Reporting bugs which only affect (semi-proprietary) downstream consumers.

Hi all,

I’ve recently taken over maintenance of my company’s llvm+lldb branch, where we have added support for our in-house architecture (in llvm) as well as support for debugging through both hardware and our simulator. Our llvm fork is public/open source, however many of our runtime libraries and drivers (which are linked into lldb, clang, etc, and provide built-ins and driver support etc) are not.

While attempting to update our branch from llvm-11 to llvm-12 we came across a commit[1] in lldb which quite reliably causes a deadlock when we launch a process to debug a core dump. Luckily, said commit simply modifies some concurrency primitives, and reverting it is sufficient to fix the bug without any further effects. We are quite confident that the commit is the issue, as we performed a thorough bisect which maintained “our” code unchanged throughout.

Unfortunately, however, we are unable to reproduce this bug in any “open” architectures (such as x86-64, AArch64, etc), so are not entirely sure how we should go about reporting the bug. Additionally, it makes it difficult to open a discussion regarding whether the commit is correct (and thus we may need to modify our additions to lldb to match new implicit behaviour), as third parties may be unable to reproduce the issue. Finally, as the bug results in a deadlock (which requires a sigkill to end) we won’t (as I understand it) be able to use a “Reproducer” to demonstrate the bug to third parties.

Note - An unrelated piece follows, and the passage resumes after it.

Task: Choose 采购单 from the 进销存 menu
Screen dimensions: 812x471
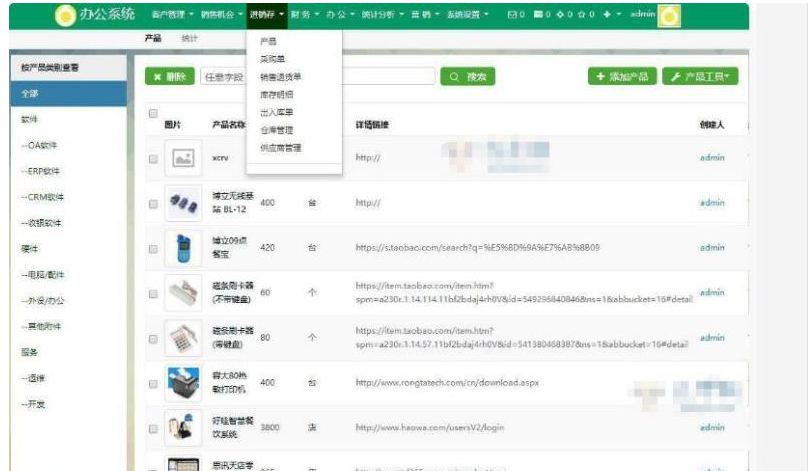Action: pyautogui.click(x=272, y=59)
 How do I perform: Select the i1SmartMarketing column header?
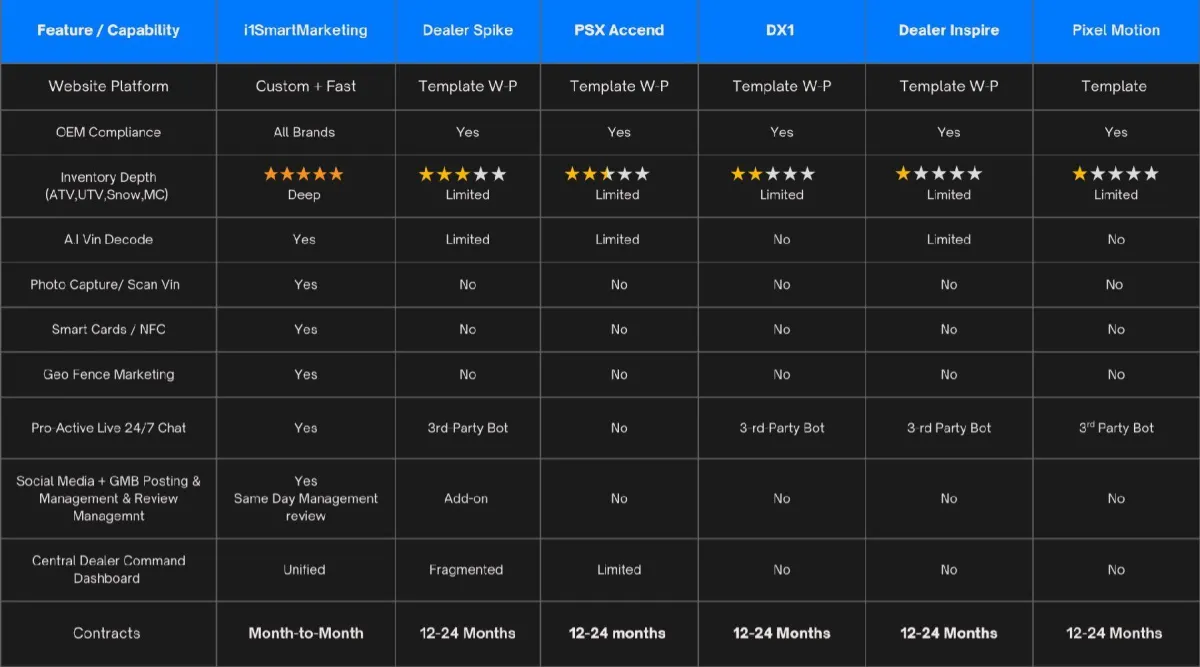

Although we are able to “solve” the issue locally (by reverting the commit), we feel that the better solution would be to feed back our findings to the community and solve the issue, rather than (privately) sweeping it under the rug. As components of our compiler are proprietary, however, this process becomes difficult due to the reasons listed above.

To summarise, there are two main questions that I feel unable to answer:

  • Is there an existing process for reporting bugs that only affect third parties, and which cannot be reproduced in “core” targets.
  • To what extend is it possible to discuss (or report) bugs “on faith” - as in without any concrete evidence that a third party can reproduce.

We are currently looking into opening up our build process so that we are able to distribute binary libraries to enable third parties to build our compiler + debugger, but as this is currently a work-in-progress it is unfortunately not a solution to this issue.

Many thanks in advance for any and all advice.
Yours,

Hi Adam,

I think the best idea is to comment on the commit on Phabricator ( reviews.llvm.org ) as it seems to be a relatively recent change. Otherwise if you can somehow provide way to reproduce the deadlock using only code you can share + LLVM.org sources then filing a bug would be an option too.

Regarding what information you should provide: Pretty much everything that you can share would help. At least the backtrace of all threads in the deadlocked state would be good to know. And of course the commit your bisect stopped at if it’s a bug report. From there people might have an idea how to reproduce the issue in a unit test or via the SB API (or what could be going wrong in your downstream fork).

And I believe you can’t use the reproducer feature here as that requires having the respective LLDB binary to replay (which you probably can’t share).

  • Raphael

Hi all,

I’ve recently taken over maintenance of my company’s llvm+lldb branch, where we have added support for our in-house architecture (in llvm) as well as support for debugging through both hardware and our simulator. Our llvm fork is public/open source, however many of our runtime libraries and drivers (which are linked into lldb, clang, etc, and provide built-ins and driver support etc) are not.

While attempting to update our branch from llvm-11 to llvm-12 we came across a commit[1] in lldb which quite reliably causes a deadlock when we launch a process to debug a core dump. Luckily, said commit simply modifies some concurrency primitives, and reverting it is sufficient to fix the bug without any further effects. We are quite confident that the commit is the issue, as we performed a thorough bisect which maintained “our” code unchanged throughout.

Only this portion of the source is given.